I also think – and you hear lots of different things about timing on this – but things like the SGR fix are an important piece to this equation, because if you change the underlying payment structures and the flaws in the SGR calculation and you start to engage physicians to participate in organized approaches to accountable care, it’ll help all boats rise.  Because it takes resources.  It takes money to create this change.  You have to provide a different kind of value-based payment environment so that providers know that if they spend the money up front to make these changes, their practice can be sustained.

And it really isn’t just the federal government that’s moving in this direction.  You have private payers who are also very interested in moving this direction.  It takes work.  You have different benefit plans; you have different types of group customers.  You’ve got the state and federal health insurance exchanges.  But there’s a way to move management of care for all patients in this direction.  And we think it’ll be positive.

How can healthcare organizations learn from previous successful accountable care agreements to adopt best practices for population health management?

I think the key to the Heritage approach is a smaller physician group or practice can get the best of both worlds.  You don’t have to become employed by Heritage or the Trinity joint venture in order to participate.  You can continue to manage your office your way, but you can also take advantage of the clinical analytics and population health IT systems.  We’ll surround you with those capabilities to engage in outreach and other alternative services that wouldn’t normally be a part of your practice.

But the key to population management is managing all of your patients, even though they’re not coming through your door.  You can’t just treat them well when they decide to come in.  You want to be in a position to offer the best possible diagnosis and care with someone with congestive heart failure, for example.  But if you’ve got a service area where there’s a million patients that you’re responsible for through various ACOs and provider contracts and so on…if there’s a hundred thousand seniors in that population, ten thousand of them or more might have congestive heart failure at one stage or another.

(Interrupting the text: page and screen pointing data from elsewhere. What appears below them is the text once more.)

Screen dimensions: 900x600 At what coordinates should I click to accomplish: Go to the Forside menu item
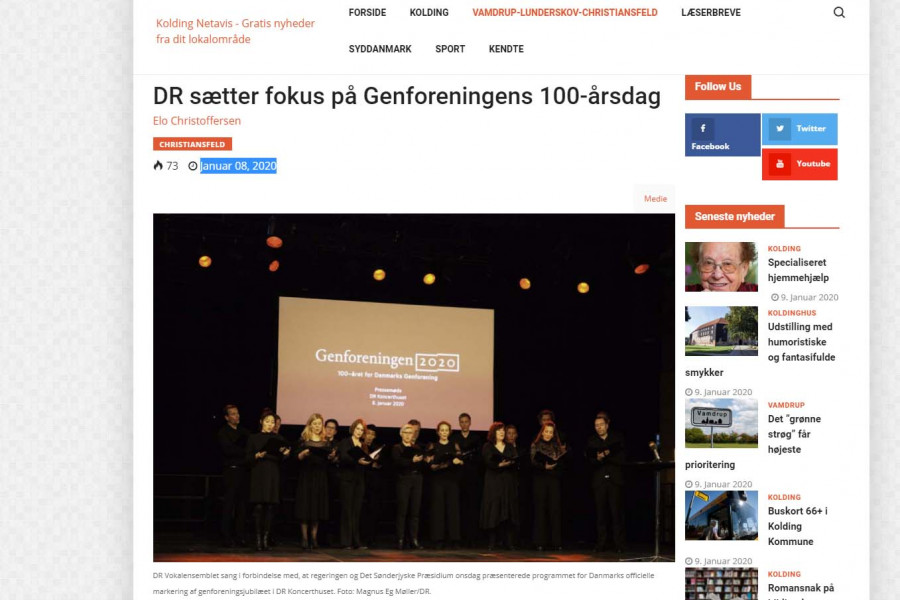[367, 13]
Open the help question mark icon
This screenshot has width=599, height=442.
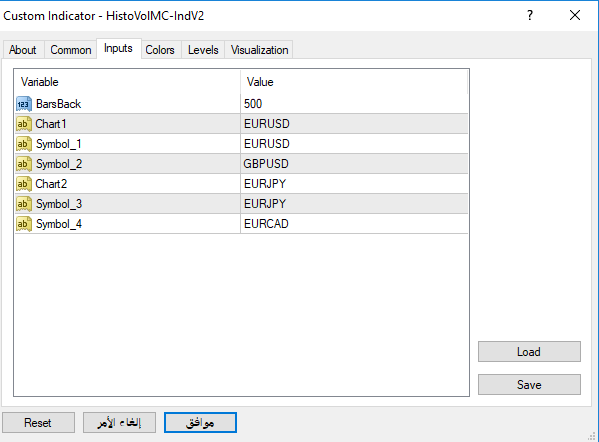coord(530,15)
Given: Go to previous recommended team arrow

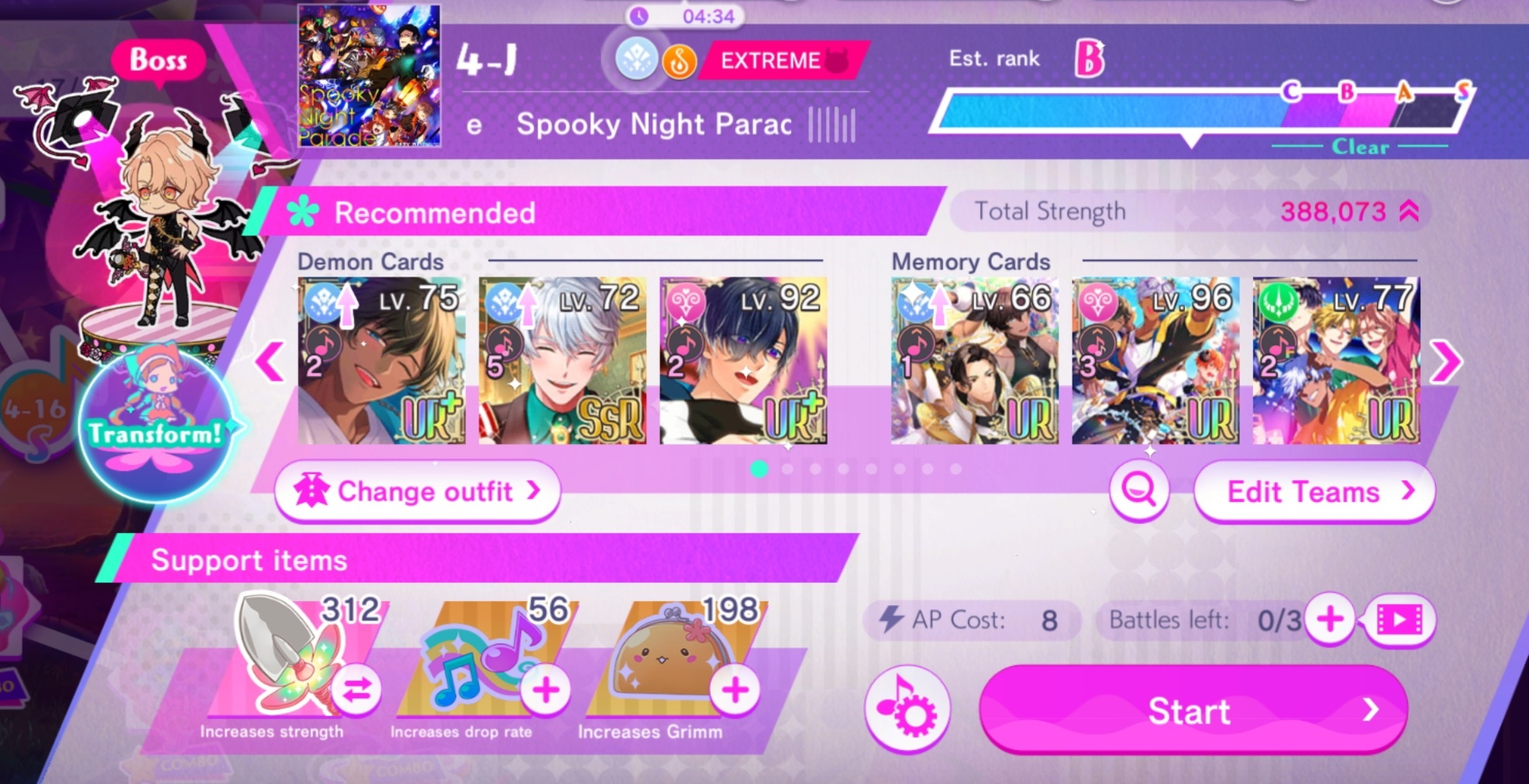Looking at the screenshot, I should [x=270, y=361].
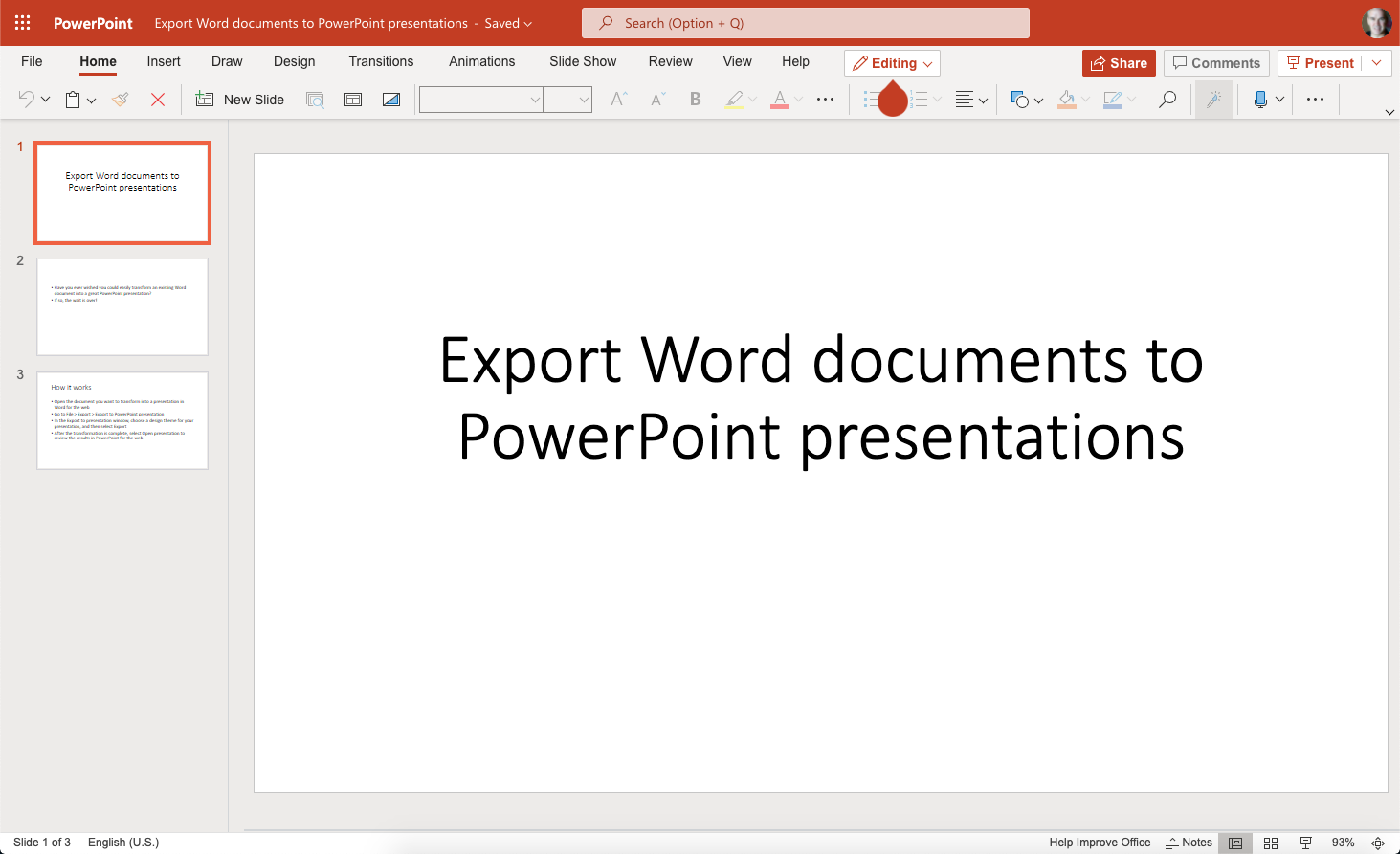Screen dimensions: 1400x854
Task: Select slide 3 thumbnail titled How it works
Action: point(122,420)
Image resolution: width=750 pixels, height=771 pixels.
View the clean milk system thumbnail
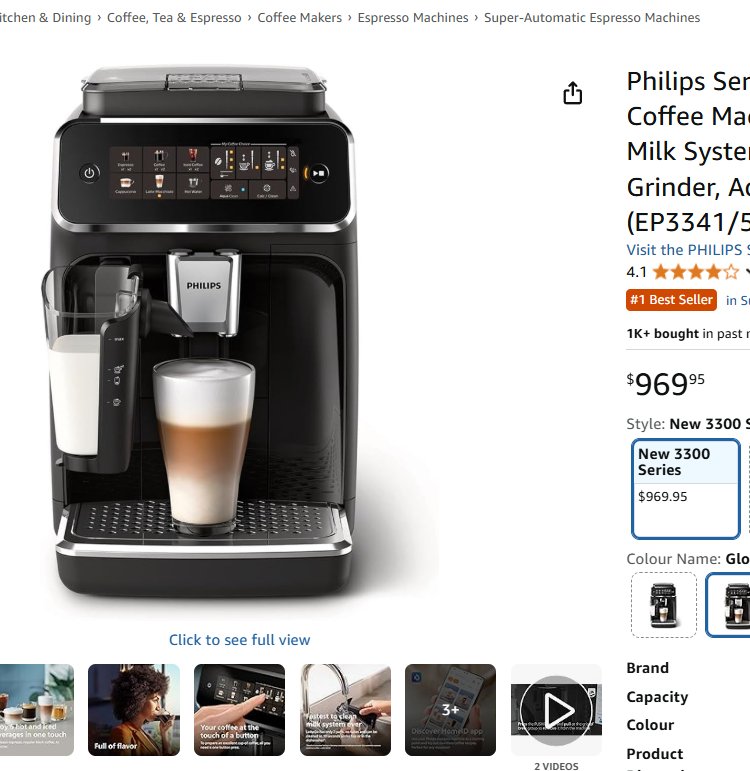[x=345, y=710]
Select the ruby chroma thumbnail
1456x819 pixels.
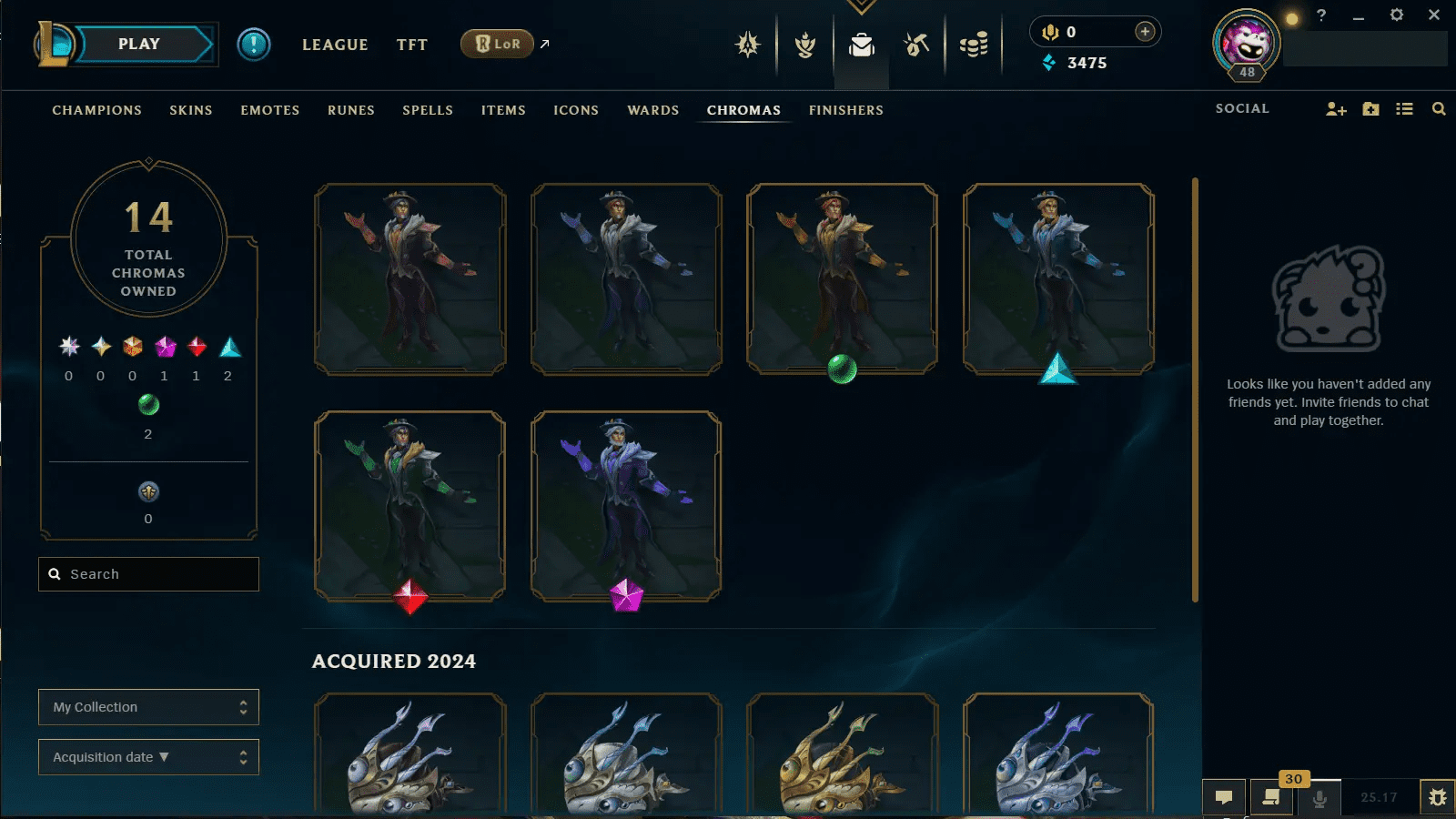point(410,506)
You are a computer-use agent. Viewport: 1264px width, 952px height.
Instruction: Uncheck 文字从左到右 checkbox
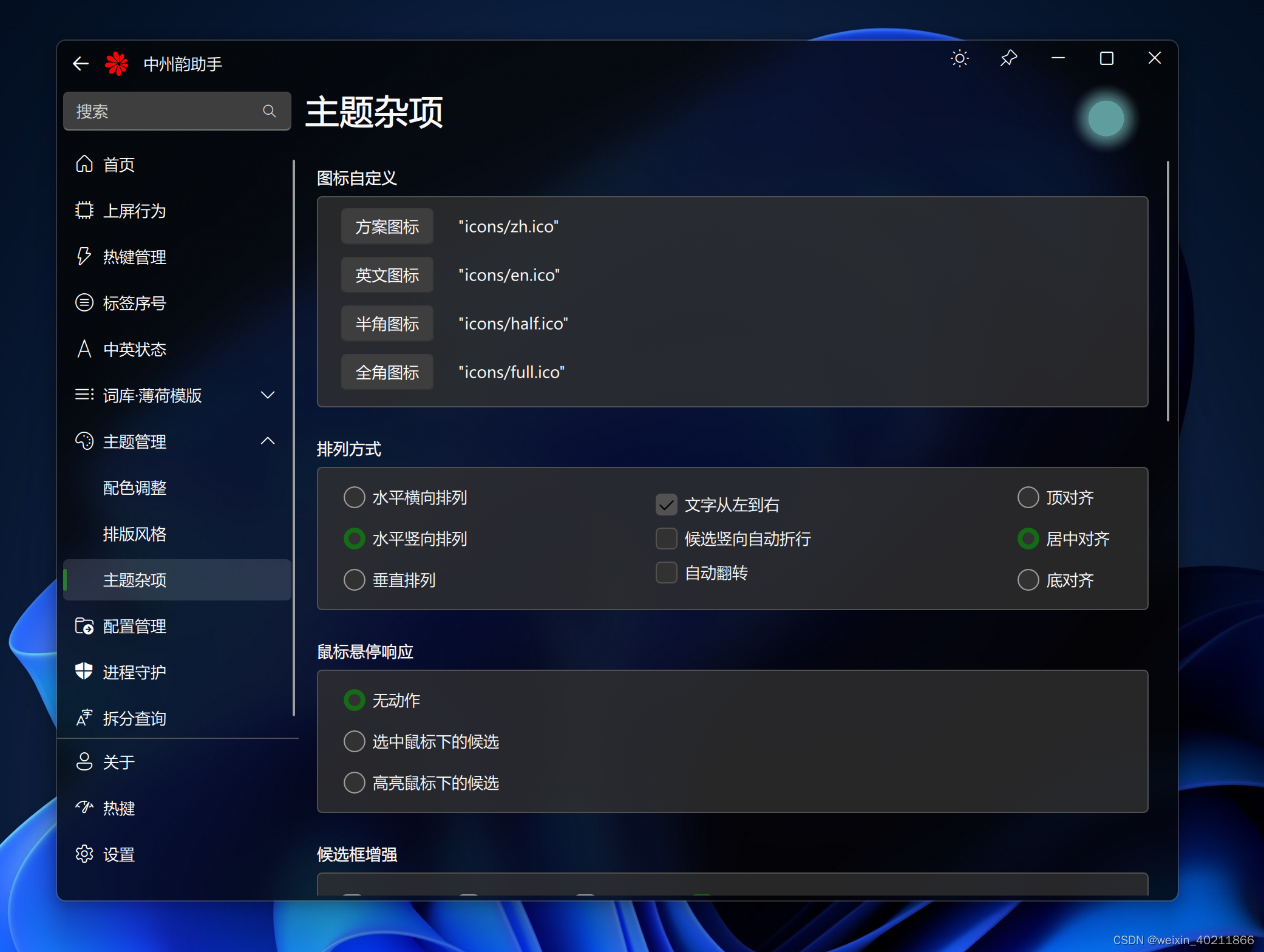[666, 505]
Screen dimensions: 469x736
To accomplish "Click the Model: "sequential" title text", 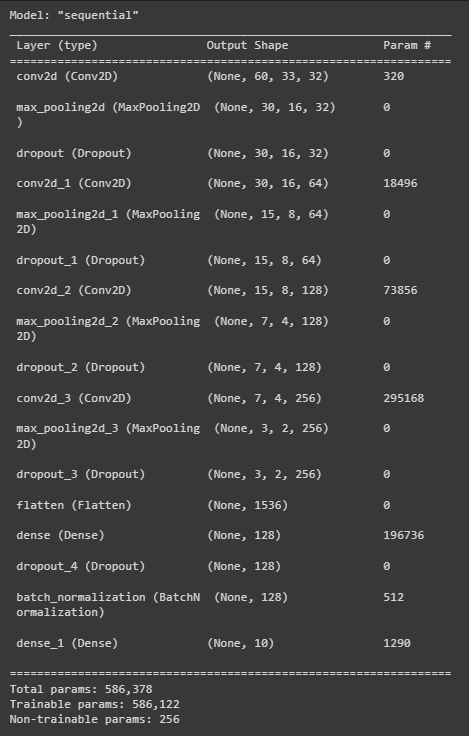I will click(74, 15).
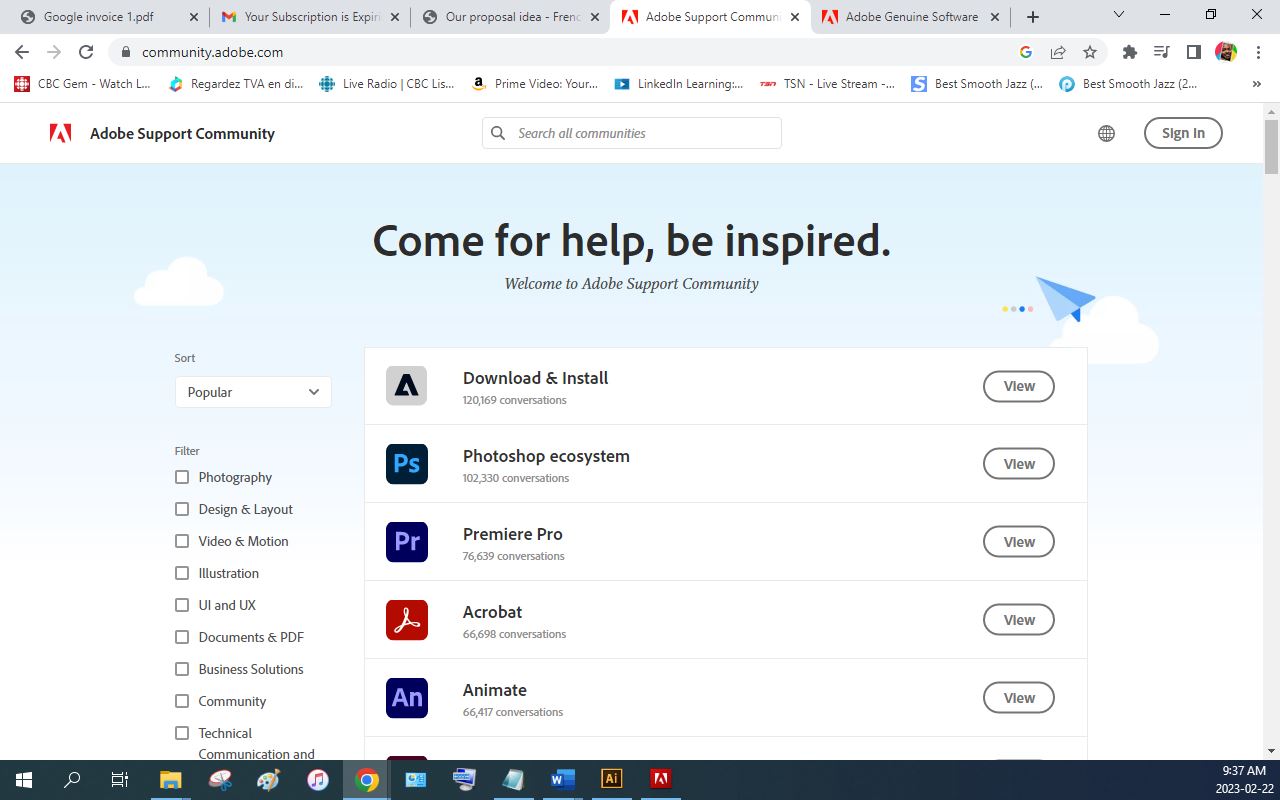
Task: Tick the Documents & PDF checkbox
Action: [x=182, y=637]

And you don’t want to wait until they feel so bad that they come in to see you, because there are many things you can do to avoid the need for acute care, to delay the onset of more serious advance of their disease, or to reduce the severity of those complications when they do have an event.  And all patients and families will appreciate that.

It’s a different kind of intervention that keeps people at home and healthier, and in the long run it actually costs less.  You want to know those people.  If you have somebody who hasn’t seen their physician in 24 months, but you can tell from their medications and their periodic visits to urgent care centers or emergency rooms that they’re having some difficulty, you don’t want to wait for them to come see you.  You want to make sure you reach out to them and engage with them in their setting.  And that’s the kind of thing that we expect the joint venture to do, and that’s how Heritage has, so far, seen a lot of success.